With the United States slapping a 25 percent tax on $34 billion worth of Chinese imports starting today, China was set to hit back with taxes on an equal amount of U.S. products, including soybeans, lobsters, sport-utility vehicles and whiskey.
The United States accuses China of using predatory tactics in a push to supplant U.S. technological dominance. The tactics include forcing American companies to hand over technology in exchange for access to the Chinese market, as well as outright cyber-theft. Trump’s tariffs are meant to pressure Beijing to reform its trade policies.
President Donald Trump made clear Thursday U.S. tariffs against Chinese imports would take effect early today and he was prepared to sharply escalate a trade war between the world’s two biggest economies.
The administration was set to start imposing tariffs at 12:01 a.m. Eastern time today on $34 billion worth of Chinese imports, a first step in what could become an accelerating series of tariffs. China has promised a swift retaliatory strike on an equal amount of U.S. goods.
Trump discussed the trade war Thursday with journalists who flew with him to Montana for a campaign rally. The president said U.S. tariffs on an additional $16 billion in Chinese goods are set to take effect in two weeks.
After that, the hostilities could intensify: Trump said the U.S. is ready to target an additional $200 billion in Chinese imports – then $300 billion more – if Beijing refuses to yield to U.S. demands and continues to retaliate.
That would bring the total of targeted Chinese goods to potentially $550 billion – more than the $506 billion in goods that China actually shipped to the United States last year.
Earlier in the day, China said it’s girded for a trade war with the U.S. and can give as good as it gets.
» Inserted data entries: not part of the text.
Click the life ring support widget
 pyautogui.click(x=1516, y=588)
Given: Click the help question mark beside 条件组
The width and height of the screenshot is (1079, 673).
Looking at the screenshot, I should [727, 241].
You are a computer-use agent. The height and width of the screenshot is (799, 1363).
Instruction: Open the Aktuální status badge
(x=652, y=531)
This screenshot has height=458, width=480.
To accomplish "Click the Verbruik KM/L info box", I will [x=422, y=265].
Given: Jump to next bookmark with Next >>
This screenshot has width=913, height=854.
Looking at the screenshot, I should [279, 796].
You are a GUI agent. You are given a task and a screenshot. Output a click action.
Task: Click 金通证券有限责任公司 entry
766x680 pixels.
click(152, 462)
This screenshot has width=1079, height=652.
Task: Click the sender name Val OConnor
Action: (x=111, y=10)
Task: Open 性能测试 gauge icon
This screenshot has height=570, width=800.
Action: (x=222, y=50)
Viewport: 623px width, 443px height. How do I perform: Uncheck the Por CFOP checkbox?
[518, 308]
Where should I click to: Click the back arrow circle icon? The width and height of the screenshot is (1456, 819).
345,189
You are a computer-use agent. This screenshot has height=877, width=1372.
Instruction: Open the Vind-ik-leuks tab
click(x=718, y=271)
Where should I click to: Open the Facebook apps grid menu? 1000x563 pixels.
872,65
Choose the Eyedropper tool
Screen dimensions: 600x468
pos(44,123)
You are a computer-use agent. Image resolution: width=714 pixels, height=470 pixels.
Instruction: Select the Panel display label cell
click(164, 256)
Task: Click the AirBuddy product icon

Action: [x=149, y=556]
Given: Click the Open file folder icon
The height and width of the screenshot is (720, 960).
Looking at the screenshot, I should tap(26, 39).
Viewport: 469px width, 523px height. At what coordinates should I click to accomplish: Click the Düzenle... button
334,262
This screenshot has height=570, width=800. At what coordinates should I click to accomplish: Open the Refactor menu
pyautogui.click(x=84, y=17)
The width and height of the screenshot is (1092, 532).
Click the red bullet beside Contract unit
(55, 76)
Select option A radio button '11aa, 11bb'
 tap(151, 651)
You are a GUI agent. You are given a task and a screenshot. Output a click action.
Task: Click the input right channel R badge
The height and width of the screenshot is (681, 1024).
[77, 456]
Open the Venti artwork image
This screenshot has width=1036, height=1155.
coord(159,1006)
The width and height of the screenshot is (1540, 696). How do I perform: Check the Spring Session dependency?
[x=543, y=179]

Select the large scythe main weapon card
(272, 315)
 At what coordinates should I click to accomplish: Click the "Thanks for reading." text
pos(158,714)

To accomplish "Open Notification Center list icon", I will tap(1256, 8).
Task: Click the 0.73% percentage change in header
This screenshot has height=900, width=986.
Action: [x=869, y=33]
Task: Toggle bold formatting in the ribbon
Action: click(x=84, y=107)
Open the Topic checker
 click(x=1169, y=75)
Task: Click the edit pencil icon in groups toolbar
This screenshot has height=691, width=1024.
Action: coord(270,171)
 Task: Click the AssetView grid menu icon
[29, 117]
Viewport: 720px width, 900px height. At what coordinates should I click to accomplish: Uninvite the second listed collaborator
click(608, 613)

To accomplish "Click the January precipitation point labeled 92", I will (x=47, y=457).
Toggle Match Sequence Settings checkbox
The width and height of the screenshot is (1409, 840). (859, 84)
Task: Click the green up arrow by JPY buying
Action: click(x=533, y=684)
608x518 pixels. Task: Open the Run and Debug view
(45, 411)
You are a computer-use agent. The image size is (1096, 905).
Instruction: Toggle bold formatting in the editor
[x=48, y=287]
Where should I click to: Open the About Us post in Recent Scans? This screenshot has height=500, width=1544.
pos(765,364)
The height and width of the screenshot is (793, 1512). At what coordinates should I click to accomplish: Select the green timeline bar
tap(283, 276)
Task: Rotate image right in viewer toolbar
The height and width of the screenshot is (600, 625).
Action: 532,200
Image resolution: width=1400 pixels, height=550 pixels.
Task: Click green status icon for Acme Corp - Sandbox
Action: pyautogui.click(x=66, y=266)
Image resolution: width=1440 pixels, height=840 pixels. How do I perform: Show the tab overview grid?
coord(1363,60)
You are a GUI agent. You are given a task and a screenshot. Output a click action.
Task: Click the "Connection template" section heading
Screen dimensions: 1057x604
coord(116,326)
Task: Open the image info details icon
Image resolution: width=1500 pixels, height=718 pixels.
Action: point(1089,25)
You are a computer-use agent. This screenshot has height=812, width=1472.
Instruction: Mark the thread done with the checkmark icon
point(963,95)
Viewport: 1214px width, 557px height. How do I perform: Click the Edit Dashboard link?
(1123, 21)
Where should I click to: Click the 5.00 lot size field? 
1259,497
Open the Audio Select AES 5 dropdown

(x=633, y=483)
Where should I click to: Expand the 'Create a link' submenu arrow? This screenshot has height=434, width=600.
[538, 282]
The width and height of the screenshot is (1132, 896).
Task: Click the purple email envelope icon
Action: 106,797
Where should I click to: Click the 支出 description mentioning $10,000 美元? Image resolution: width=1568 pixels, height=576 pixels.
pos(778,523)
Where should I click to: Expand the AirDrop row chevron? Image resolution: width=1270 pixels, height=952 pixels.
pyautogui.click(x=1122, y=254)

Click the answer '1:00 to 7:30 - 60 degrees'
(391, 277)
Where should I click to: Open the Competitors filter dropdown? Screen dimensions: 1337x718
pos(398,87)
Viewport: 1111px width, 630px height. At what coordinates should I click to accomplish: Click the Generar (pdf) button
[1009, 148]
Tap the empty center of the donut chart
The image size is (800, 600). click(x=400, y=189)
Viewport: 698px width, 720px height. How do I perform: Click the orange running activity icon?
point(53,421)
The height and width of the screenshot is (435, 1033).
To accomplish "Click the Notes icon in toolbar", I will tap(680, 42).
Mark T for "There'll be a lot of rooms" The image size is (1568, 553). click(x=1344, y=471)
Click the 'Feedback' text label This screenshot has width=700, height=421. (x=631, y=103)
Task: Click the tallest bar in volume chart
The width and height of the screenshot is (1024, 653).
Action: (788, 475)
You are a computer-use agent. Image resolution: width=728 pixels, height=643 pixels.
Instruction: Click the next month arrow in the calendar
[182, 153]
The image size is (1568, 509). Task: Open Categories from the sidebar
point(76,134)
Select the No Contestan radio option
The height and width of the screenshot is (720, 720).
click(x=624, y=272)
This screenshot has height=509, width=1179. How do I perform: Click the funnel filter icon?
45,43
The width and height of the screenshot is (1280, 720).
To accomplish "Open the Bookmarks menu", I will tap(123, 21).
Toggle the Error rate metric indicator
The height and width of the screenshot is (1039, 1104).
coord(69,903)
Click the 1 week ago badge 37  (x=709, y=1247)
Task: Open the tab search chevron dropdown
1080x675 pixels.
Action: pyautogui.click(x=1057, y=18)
But behind the official bravado lies a deep unease over trade friction with Washington.
The Commerce Ministry spokesman, Gao Feng, said Thursday in a new conference Beijing will wait to see what Washington does before taking action of its own.
“China will not bow in the face of threats and blackmail,” he said, adding if Washington acts, China will “fight back to defend the core interests of the country and the interests of the people.”
Yu Zhi, an economist in Shanghai, has urged Beijing to “fully estimate the negative impact of the trade war on the Chinese economy” and find ways to avoid it.
The trade dispute has roiled the stock market, where the benchmark Shanghai Composite index has tumbled 12 percent in the past two weeks.
European leaders hadresponded, with German Chancellor Angela Merkel saying she’d be willing to back cuts on tariffs on U.S. cars imported to the European Union as part of a reciprocal agreement to resolve a trade spat with Washington.
Merkel told reporters in Berlin on Thursday such a deal would need to be offered to other countries that export cars to the EU, too, if it is to conform with World Trade Organization rules.
Bank of England Governor Mark Carney warned central banks shouldn’t be relied upon to prop up the global economy in the event of an all-out trade war.
Carney compared the uncertainty on trade to the bank’s effort to bolster the U.K. economy ahead of Britain’s departure from the European Union.
He told a summit in northern England on Thursday that “in a general trade war, it is unlikely that global financial conditions would prove as robust, or that monetary policy could be as supportive.”
He also offered a swipe at American rhetoric on trade, saying “talk and tweets” was already taking a toll, with signs on uncertain trading was dampening activity.
Some surveys of global export orders and manufacturing output have fallen back from earlier this year.